───── Provided passage ─────

1

I want to change the Kafka topic destination to save the data depending on the value of the data in SparkStreaming. Is it possible to do so again? When I tried the following code, it only executes the first one, but does not execute the lower process.

(testdf 
.filter(f.col("value") == "A")
.selectExpr("CAST(value as STRING) as value")
.writeStream
.format("kafka")
.option("checkpointLocation", "/checkpoint_1")
.option("kafka.bootstrap.servers","~~:9092")
.option("topic", "test")
.option("startingOffsets", "latest")
.start()
      )
            
(testdf 
.filter(f.col("value") == "B")
.selectExpr("CAST(value as STRING) as value")
.writeStream
.format("kafka")
.option("checkpointLocation", "/checkpoint_2")
.option("kafka.bootstrap.servers","~~:9092")
.option("topic", "testB")
.option("startingOffsets", "latest")
.start()
      )

Data is stored in the topic name test. Can anyone think of a way to do this?

I changed the destination to save such a data frame.

|type|value|
| A  |testvalue|
| B  |testvalue|

type A to topic test. type B to topic testB.

───── Provided information ─────

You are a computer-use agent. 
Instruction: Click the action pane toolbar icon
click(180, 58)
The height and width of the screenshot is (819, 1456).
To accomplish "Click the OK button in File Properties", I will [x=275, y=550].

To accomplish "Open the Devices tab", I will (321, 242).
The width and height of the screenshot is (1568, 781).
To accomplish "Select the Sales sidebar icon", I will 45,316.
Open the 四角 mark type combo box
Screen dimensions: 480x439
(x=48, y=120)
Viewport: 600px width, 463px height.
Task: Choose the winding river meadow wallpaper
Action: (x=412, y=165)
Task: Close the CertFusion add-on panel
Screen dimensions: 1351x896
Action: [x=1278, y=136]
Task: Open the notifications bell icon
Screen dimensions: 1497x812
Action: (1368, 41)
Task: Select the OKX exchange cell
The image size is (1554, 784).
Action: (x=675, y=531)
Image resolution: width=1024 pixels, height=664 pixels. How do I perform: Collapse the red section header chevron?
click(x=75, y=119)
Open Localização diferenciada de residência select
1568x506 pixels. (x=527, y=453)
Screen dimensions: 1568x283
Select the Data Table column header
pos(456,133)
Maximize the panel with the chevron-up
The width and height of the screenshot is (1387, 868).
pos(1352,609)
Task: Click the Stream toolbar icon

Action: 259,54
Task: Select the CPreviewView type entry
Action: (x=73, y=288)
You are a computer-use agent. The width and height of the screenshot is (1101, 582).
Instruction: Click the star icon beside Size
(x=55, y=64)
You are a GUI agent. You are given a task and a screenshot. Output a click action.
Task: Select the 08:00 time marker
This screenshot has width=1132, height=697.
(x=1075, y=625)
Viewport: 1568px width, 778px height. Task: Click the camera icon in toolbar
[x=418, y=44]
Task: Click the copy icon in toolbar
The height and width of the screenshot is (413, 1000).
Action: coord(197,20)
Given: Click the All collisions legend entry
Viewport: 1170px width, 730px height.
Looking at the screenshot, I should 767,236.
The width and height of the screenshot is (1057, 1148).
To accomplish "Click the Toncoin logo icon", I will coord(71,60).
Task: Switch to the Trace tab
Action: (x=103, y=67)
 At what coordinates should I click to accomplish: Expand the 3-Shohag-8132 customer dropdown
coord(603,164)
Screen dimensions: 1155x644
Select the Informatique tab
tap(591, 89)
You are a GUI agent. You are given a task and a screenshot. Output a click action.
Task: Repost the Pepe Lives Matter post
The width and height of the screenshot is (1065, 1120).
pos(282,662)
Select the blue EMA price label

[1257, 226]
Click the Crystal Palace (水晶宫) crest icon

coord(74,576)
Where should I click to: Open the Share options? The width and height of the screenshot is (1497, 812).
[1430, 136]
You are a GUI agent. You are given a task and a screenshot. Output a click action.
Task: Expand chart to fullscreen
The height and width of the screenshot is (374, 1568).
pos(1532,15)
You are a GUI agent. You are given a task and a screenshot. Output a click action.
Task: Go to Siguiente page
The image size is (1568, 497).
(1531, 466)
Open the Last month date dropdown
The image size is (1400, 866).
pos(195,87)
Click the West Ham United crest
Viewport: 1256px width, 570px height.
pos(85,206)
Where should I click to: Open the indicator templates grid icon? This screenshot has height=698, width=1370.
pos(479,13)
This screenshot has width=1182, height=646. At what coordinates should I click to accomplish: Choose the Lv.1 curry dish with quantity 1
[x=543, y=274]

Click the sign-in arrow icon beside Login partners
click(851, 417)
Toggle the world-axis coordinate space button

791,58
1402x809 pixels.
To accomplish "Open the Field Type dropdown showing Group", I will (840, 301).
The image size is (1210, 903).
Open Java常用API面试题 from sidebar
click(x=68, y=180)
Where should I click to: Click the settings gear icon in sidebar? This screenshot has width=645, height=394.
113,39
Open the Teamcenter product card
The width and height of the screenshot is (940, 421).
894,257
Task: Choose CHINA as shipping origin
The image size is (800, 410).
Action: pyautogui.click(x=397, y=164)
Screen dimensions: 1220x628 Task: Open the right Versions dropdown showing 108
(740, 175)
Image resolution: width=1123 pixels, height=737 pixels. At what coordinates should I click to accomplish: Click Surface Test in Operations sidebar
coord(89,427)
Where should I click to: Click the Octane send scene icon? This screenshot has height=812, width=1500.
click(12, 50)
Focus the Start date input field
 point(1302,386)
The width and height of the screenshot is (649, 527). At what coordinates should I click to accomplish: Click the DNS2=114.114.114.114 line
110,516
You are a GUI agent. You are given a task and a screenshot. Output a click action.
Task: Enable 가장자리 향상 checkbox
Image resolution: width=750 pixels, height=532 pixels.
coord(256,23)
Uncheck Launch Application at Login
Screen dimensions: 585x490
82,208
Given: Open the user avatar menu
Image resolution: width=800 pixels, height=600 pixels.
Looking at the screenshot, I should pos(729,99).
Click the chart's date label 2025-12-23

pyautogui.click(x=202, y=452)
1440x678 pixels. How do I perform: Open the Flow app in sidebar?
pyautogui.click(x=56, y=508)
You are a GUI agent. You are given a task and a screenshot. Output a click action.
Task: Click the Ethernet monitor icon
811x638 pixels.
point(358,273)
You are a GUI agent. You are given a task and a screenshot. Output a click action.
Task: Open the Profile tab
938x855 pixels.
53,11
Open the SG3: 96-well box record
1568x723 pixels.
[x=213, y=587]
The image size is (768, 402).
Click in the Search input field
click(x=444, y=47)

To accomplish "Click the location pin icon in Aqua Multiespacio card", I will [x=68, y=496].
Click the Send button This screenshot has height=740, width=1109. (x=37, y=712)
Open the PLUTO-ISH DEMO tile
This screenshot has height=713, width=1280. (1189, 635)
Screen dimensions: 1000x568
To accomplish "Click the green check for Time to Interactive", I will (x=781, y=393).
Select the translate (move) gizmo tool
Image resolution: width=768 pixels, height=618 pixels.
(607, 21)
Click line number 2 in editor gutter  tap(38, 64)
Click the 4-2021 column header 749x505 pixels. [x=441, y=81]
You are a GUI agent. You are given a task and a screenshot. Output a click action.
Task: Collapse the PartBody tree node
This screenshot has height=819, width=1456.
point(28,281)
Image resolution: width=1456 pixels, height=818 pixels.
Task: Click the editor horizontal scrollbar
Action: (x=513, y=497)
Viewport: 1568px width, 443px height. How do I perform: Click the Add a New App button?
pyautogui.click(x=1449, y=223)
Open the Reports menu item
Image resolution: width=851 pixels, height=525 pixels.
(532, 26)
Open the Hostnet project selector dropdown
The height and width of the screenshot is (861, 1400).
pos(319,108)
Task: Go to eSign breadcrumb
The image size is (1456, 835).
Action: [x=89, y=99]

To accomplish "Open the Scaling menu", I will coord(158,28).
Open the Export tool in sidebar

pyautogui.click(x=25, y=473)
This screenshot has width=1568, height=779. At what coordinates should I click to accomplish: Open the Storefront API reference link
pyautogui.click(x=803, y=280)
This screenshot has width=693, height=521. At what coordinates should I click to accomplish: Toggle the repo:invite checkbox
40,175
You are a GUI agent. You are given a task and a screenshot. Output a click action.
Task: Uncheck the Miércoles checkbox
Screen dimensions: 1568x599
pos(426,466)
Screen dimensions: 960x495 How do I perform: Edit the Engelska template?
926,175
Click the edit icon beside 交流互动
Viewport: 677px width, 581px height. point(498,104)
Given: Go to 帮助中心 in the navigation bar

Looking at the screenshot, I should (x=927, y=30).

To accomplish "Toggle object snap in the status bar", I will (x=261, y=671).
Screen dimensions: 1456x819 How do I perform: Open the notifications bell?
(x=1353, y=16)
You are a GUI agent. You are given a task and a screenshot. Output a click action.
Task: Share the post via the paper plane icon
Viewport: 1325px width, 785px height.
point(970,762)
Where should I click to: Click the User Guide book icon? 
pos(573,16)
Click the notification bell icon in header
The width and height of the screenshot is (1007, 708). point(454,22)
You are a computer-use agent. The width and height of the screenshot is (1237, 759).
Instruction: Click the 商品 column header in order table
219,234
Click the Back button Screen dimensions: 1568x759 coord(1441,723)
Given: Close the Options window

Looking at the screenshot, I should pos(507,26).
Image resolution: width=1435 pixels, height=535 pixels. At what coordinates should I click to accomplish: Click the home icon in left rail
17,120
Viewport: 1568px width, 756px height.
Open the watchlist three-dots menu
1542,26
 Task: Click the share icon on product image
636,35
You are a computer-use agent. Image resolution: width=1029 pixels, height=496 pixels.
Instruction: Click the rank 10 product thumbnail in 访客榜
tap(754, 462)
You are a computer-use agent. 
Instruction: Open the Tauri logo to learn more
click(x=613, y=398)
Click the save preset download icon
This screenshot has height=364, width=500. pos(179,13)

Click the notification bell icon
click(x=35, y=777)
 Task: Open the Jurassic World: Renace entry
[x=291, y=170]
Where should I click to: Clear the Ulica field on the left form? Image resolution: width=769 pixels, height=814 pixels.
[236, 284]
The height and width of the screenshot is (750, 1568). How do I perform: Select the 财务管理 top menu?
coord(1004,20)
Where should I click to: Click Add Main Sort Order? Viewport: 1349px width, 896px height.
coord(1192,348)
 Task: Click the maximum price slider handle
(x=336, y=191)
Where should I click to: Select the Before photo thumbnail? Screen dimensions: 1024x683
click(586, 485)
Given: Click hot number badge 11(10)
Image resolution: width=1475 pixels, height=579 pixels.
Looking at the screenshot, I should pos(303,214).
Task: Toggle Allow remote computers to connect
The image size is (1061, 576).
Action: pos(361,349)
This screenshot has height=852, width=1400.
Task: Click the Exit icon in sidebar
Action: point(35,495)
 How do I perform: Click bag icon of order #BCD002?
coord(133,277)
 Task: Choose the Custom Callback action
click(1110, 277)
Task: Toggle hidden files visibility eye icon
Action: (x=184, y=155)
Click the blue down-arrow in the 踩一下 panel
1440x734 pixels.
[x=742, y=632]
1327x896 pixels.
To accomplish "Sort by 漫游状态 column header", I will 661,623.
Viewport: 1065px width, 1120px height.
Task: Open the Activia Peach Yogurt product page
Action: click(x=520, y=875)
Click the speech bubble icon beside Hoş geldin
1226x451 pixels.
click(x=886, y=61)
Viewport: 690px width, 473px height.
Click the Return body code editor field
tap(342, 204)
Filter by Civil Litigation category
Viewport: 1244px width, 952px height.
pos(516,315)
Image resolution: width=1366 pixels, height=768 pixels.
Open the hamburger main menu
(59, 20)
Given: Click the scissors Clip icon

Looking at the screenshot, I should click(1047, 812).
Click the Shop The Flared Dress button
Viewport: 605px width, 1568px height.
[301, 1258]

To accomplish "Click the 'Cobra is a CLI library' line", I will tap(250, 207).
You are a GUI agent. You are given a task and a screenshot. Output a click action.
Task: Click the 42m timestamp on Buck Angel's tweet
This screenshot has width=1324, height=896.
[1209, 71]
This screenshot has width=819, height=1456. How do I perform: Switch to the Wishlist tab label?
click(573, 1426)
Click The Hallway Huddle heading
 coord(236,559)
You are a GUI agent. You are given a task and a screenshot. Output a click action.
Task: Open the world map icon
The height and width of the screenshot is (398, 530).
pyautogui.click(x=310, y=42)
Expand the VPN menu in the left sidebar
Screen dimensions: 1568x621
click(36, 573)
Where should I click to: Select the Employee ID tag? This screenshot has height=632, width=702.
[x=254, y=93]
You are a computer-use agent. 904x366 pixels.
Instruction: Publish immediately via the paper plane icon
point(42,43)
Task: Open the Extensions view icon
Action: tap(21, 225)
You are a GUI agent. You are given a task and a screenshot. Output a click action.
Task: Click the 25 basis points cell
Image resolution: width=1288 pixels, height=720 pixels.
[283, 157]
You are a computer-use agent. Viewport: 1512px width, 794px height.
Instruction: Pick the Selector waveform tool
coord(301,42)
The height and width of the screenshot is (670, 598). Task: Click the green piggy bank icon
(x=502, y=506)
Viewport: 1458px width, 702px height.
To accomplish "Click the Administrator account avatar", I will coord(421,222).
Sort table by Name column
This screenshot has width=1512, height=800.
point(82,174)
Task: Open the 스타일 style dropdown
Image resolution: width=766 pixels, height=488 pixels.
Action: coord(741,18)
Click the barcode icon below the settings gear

─────

→ Aim of the exercise
Answer these about the Spark Streaming post:
(a) What checkpoint location does the stream that filters for value "B" use?
(b) In which topic does the post say the data is stored?
(c) Which topic should rows of type B be sent to?

→ Finished task
(a) /checkpoint_2
(b) test
(c) testB